#### [PASSAGE SHOWN]

There are few earthly things more beautiful than a university t a place where those who hate ignorance may strive to know, where those who perceive truth may strive to make others see." John Masefield, Poet Laureate.

They should be hotbeds of radical thought and free thinking, but with guidelines introduced recently on tackling extremism on campuses and recommendations that academics monitor students for signs of involvement in extremist activity or radicalisation, how far British universities can take pride in their tradition of academic freedom is of growing concern to academics, student bodies and students.

Little surprise, then, that The Muslim News' initiative on a 'Dialogue with politicians', jointly hosted by the Editor of The Muslim News, Ahmed J Versi, and Government Whip, Sadiq Khan MP, should attract an inquisitive and apprehensive crowd of predominantly young Muslims. Last month's dialogue featured Secretary of State for Innovation, Universities & Skills, John Denham, Shadow Minister for Higher Education, Rob Wilson, and Liberal Democrat Shadow Secretary for Innovation, Universities & Skills, Stephen Williams.

The reissuing of guidance to universities on tackling extremism on campus, 'Promoting good campus relations, fostering shared values and preventing violent extremism in Universities and Higher Education Colleges', was, with good cause, the main subject of the evening.

The Secretary of State was at pains to point out that the guidance was a necessary and desirable contribution to the state of campus relations and something requested by Higher Education (HE) bodies themselves as they struggle to prevent violent extremism from germinating in the relative security of Britain's universities. The need for the document was defended on grounds of its going beyond the emphasis on terrorism prevention to focus on the role of HE institutions in developing and sustaining the shared values that are fundamental to Britain's future as a multicultural society.

With growing numbers of students entering higher education in the UK - figures suggest that the introduction of variable fees has not thwarted the ambitions of those set on going to university from attaining their goal - the Government believes HE institutions play a critical role in the development and exercise of the shared values that underpin British society. It is the experience of questioning, debating, of open and free argument at university that provides a forum for the teaching and embracing of those values essential to peaceful coexistence and robust dialogue.

Laudable as these intentions are, Faisal Hanjra, Federation of Students' Islamic Societies representative, queried whether the Government in focussing on campuses was not overstating the issue and creating a problem where one did not actually exist. Raising the question of an earlier draft of the guidance document, which laid heavy emphasis on Muslim students, he claimed that the stigmatisation felt by Muslims at the disproportionate focus on them as a student group did much to undermine the very basis of good campus relations that the Government aimed to foster.

And criticising the Opposition Party's endorsement of a report authored by Director of the Brunel Centre for Intelligence and Security Studies, Professor Anthony Glees, on campus extremism, Hanjra noted the weakness of both the report's content and its poor academic rigour. That the Opposition Party should make use of its findings to inform their own policies, was of some concern, Hanjra said.

#### [DATA RECORDS]

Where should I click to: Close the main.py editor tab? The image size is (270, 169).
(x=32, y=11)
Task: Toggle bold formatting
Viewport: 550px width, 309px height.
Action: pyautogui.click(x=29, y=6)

#### [WORK TASK A]
In the article on extremism guidance for universities, who represented the Federation of Students' Islamic Societies?
#### [WORK TASK B]
Write the next part of the article on extremism guidance for universities, picking up after its final sentence.

#### [REPLY A]
Faisal Hanjra

#### [REPLY B]
Echoing similar sentiments, Ruhana Ali, Education and Welfare Officer at LSE Students Union, pointed out that the guidance document, with its mention of prayer rooms and the encouragement of Muslim women into leadership posts, could not defensibly be seen as a document that was applicable to all groups on campus in a fair and equal manner.

Rob Wilson, responding to a question on the published guidance, underlined the difficulty of evading the victimisation of Muslim students and achieving the goal of protecting both students and HE institutions. He acknowledged that there persisted a perception that Muslims were being singled out and that this would need to be addressed, though he admitted a considerable improvement in the published version over the earlier draft.

Stephen Williams added that the guidance document should be equally and robustly applied to all ideologies that made use of violent extremism as a means to their ends, including animal rights groups, if the perception of victimisation among Muslims was to be overcome.

While the threat assessment might indeed suggest that al-Qa'ida remains the Government's main concern as it works to "strengthen the resilience of communities against forces that would tear them apart, enabling them to resist extremist influence and root out terrorism," the balance it needs to strike between working with communities and not against them has not yet been reached it would seem.

Other issues raised during the evening included the responsibility of universities in meeting the needs of their diverse student populations. The panel was asked whether universities had a duty to provide prayer rooms, chaplains and halal meat for their Muslim students in keeping with recommendations made in a report authored by Dr Ataullah Siddiqui.

Rob Wilson in characteristic Conservative fashion took a free market approach, arguing that if universities hoped to attract Muslim students in our fee paying age, they needed to meet the needs of all their students.

Of equal concern to those present was the issue of low educational achievement by ethnic minority students and graduate unemployment in the minority communities.

The Secretary of State spelt out various initiatives that the Government is working on to widen the participation of students from underprivileged backgrounds.

He went on to argue that there was a lack of sufficient understanding as to why certain ethnic groups performed badly over all other groups when factors such as poverty and prior attainment were accounted for. The need to foster aspirations earlier on in the lives of children, from around 10 to 14 years of age, in order to ensure that the university option is one that is conceived early on, is among work being done to counter the disparity in levels of educational attainment across ethnic groups in Britain.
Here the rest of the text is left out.